> WHAT IS EXPECTED
Could you set out every line of the records below as a numbered list, leaving out the blank lines?

> RECORDS SUPPLIED
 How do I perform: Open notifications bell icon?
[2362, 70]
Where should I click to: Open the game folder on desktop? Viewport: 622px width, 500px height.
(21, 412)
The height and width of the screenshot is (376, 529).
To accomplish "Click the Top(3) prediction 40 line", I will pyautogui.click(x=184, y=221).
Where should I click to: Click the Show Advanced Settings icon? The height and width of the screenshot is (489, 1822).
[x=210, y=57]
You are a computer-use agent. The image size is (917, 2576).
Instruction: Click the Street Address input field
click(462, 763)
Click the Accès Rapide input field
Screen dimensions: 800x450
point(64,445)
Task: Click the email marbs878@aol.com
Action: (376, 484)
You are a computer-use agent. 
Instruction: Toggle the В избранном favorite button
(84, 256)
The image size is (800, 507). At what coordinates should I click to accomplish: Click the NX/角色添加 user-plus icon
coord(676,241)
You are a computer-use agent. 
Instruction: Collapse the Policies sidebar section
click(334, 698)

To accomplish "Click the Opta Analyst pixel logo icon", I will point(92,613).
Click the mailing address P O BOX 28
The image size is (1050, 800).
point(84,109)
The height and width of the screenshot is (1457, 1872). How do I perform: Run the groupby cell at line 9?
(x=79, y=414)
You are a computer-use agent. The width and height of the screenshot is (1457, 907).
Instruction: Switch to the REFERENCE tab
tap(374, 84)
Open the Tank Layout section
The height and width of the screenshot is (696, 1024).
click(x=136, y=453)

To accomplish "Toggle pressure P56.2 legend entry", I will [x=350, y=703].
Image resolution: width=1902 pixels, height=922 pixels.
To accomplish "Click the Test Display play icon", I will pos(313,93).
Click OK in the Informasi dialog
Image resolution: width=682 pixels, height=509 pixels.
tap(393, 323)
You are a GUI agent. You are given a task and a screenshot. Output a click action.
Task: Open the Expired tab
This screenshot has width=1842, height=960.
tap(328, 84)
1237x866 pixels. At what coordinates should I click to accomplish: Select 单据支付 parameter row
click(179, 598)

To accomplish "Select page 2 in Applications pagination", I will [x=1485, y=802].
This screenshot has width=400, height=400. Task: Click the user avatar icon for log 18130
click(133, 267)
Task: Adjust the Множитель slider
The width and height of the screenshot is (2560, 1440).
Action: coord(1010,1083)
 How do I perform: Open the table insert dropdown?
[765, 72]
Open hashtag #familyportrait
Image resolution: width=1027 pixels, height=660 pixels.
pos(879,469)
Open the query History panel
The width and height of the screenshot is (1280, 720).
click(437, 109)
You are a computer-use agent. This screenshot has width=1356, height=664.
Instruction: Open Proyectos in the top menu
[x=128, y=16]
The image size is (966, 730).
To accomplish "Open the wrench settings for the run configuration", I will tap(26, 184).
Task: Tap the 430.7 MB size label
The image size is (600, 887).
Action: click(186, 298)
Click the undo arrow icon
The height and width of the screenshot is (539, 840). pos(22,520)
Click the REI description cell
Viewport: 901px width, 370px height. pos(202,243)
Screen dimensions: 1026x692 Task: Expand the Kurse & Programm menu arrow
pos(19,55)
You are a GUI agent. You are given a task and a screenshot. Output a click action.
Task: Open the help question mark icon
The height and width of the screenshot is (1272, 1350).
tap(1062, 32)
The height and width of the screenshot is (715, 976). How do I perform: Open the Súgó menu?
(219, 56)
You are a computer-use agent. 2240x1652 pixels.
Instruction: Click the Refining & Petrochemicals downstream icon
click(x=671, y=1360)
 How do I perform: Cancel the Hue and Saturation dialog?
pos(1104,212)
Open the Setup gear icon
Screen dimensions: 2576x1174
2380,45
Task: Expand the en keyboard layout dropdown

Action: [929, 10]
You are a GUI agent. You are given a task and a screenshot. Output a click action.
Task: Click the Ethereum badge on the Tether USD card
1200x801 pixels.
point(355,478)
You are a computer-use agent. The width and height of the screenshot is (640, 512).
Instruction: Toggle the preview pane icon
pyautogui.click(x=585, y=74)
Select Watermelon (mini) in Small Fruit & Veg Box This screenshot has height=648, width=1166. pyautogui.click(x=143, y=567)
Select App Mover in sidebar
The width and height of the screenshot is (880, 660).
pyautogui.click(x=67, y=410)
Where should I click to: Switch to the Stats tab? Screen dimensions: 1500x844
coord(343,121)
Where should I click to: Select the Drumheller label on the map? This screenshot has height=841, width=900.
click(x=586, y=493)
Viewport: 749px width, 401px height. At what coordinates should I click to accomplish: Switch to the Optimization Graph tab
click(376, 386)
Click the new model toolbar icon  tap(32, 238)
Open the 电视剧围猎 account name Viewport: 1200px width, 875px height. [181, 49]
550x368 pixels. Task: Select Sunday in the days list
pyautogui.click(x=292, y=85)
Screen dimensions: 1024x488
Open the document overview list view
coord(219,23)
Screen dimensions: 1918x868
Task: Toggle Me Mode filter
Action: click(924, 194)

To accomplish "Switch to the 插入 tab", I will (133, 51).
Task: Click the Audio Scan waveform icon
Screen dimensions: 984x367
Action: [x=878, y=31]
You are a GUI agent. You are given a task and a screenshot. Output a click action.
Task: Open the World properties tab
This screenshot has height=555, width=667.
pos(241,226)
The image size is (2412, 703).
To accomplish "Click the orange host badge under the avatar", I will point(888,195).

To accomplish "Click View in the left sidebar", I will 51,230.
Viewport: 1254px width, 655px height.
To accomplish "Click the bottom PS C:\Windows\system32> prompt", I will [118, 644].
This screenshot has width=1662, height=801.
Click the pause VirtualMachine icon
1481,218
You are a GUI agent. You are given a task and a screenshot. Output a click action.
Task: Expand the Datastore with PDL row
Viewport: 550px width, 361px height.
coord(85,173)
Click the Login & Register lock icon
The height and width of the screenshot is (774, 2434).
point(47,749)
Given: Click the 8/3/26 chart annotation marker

> THE RESPONSE
1.  How do I perform: Open notifications bell icon?
2. [2362, 70]
3. Where should I click to: Open the game folder on desktop? Viewport: 622px width, 500px height.
4. (21, 412)
5. The height and width of the screenshot is (376, 529).
6. To accomplish "Click the Top(3) prediction 40 line", I will pyautogui.click(x=184, y=221).
7. Where should I click to: Click the Show Advanced Settings icon? The height and width of the screenshot is (489, 1822).
8. [x=210, y=57]
9. You are a computer-use agent. The image size is (917, 2576).
10. Instruction: Click the Street Address input field
11. click(462, 763)
12. Click the Accès Rapide input field
13. Screen dimensions: 800x450
14. point(64,445)
15. Task: Click the email marbs878@aol.com
16. Action: (376, 484)
17. You are a computer-use agent. 
18. Instruction: Toggle the В избранном favorite button
19. (84, 256)
20. The image size is (800, 507). At what coordinates should I click to accomplish: Click the NX/角色添加 user-plus icon
21. coord(676,241)
22. You are a computer-use agent. 
23. Instruction: Collapse the Policies sidebar section
24. click(334, 698)
25. To accomplish "Click the Opta Analyst pixel logo icon", I will point(92,613).
26. Click the mailing address P O BOX 28
27. The image size is (1050, 800).
28. point(84,109)
29. The height and width of the screenshot is (1457, 1872). How do I perform: Run the groupby cell at line 9?
30. (x=79, y=414)
31. You are a computer-use agent. The width and height of the screenshot is (1457, 907).
32. Instruction: Switch to the REFERENCE tab
33. tap(374, 84)
34. Open the Tank Layout section
35. The height and width of the screenshot is (696, 1024).
36. click(x=136, y=453)
37. To accomplish "Toggle pressure P56.2 legend entry", I will [x=350, y=703].
38. Image resolution: width=1902 pixels, height=922 pixels.
39. To accomplish "Click the Test Display play icon", I will pos(313,93).
40. Click OK in the Informasi dialog
41. Image resolution: width=682 pixels, height=509 pixels.
42. tap(393, 323)
43. You are a GUI agent. You are given a task and a screenshot. Output a click action.
44. Task: Open the Expired tab
45. This screenshot has width=1842, height=960.
46. tap(328, 84)
47. 1237x866 pixels. At what coordinates should I click to accomplish: Select 单据支付 parameter row
48. click(179, 598)
49. To accomplish "Select page 2 in Applications pagination", I will [x=1485, y=802].
50. This screenshot has width=400, height=400. Task: Click the user avatar icon for log 18130
51. click(133, 267)
52. Task: Adjust the Множитель slider
53. The width and height of the screenshot is (2560, 1440).
54. Action: coord(1010,1083)
55.  How do I perform: Open the table insert dropdown?
56. [765, 72]
57. Open hashtag #familyportrait
58. Image resolution: width=1027 pixels, height=660 pixels.
59. pos(879,469)
60. Open the query History panel
61. The width and height of the screenshot is (1280, 720).
62. click(437, 109)
63. You are a computer-use agent. This screenshot has width=1356, height=664.
64. Instruction: Open Proyectos in the top menu
65. [x=128, y=16]
66. The image size is (966, 730).
67. To accomplish "Open the wrench settings for the run configuration", I will tap(26, 184).
68. Task: Tap the 430.7 MB size label
69. The image size is (600, 887).
70. Action: click(186, 298)
71. Click the undo arrow icon
72. The height and width of the screenshot is (539, 840). pos(22,520)
73. Click the REI description cell
74. Viewport: 901px width, 370px height. pos(202,243)
75. Screen dimensions: 1026x692 Task: Expand the Kurse & Programm menu arrow
76. pos(19,55)
77. You are a GUI agent. You are given a task and a screenshot. Output a click action.
78. Task: Open the help question mark icon
79. The height and width of the screenshot is (1272, 1350).
80. tap(1062, 32)
81. The height and width of the screenshot is (715, 976). How do I perform: Open the Súgó menu?
82. (219, 56)
83. You are a computer-use agent. 2240x1652 pixels.
84. Instruction: Click the Refining & Petrochemicals downstream icon
85. click(x=671, y=1360)
86.  How do I perform: Cancel the Hue and Saturation dialog?
87. pos(1104,212)
88. Open the Setup gear icon
89. Screen dimensions: 2576x1174
90. 2380,45
91. Task: Expand the en keyboard layout dropdown
92. Action: [929, 10]
93. You are a GUI agent. You are given a task and a screenshot. Output a click action.
94. Task: Click the Ethereum badge on the Tether USD card
95. 1200x801 pixels.
96. point(355,478)
97. You are a computer-use agent. The width and height of the screenshot is (640, 512).
98. Instruction: Toggle the preview pane icon
99. pyautogui.click(x=585, y=74)
100. Select Watermelon (mini) in Small Fruit & Veg Box This screenshot has height=648, width=1166. pyautogui.click(x=143, y=567)
101. Select App Mover in sidebar
102. The width and height of the screenshot is (880, 660).
103. pyautogui.click(x=67, y=410)
104. Where should I click to: Switch to the Stats tab? Screen dimensions: 1500x844
105. coord(343,121)
106. Where should I click to: Select the Drumheller label on the map? This screenshot has height=841, width=900.
107. click(x=586, y=493)
108. Viewport: 749px width, 401px height. At what coordinates should I click to accomplish: Switch to the Optimization Graph tab
109. click(376, 386)
110. Click the new model toolbar icon  tap(32, 238)
111. Open the 电视剧围猎 account name Viewport: 1200px width, 875px height. [181, 49]
112. 550x368 pixels. Task: Select Sunday in the days list
113. pyautogui.click(x=292, y=85)
114. Screen dimensions: 1024x488
115. Open the document overview list view
116. coord(219,23)
117. Screen dimensions: 1918x868
118. Task: Toggle Me Mode filter
119. Action: click(924, 194)
120. To accomplish "Switch to the 插入 tab", I will (133, 51).
121. Task: Click the Audio Scan waveform icon
122. Screen dimensions: 984x367
123. Action: [x=878, y=31]
124. You are a GUI agent. You are given a task and a screenshot. Output a click action.
125. Task: Open the World properties tab
126. This screenshot has height=555, width=667.
127. pos(241,226)
128. The image size is (2412, 703).
129. To accomplish "Click the orange host badge under the avatar", I will point(888,195).
130. To accomplish "Click View in the left sidebar", I will 51,230.
131. Viewport: 1254px width, 655px height.
132. To accomplish "Click the bottom PS C:\Windows\system32> prompt", I will [118, 644].
133. This screenshot has width=1662, height=801.
134. Click the pause VirtualMachine icon
135. 1481,218
136. You are a GUI agent. You are given a task and a screenshot. Output a click action.
137. Task: Expand the Datastore with PDL row
138. Viewport: 550px width, 361px height.
139. coord(85,173)
140. Click the Login & Register lock icon
141. The height and width of the screenshot is (774, 2434).
142. point(47,749)
143. Given: Click the 8/3/26 chart annotation marker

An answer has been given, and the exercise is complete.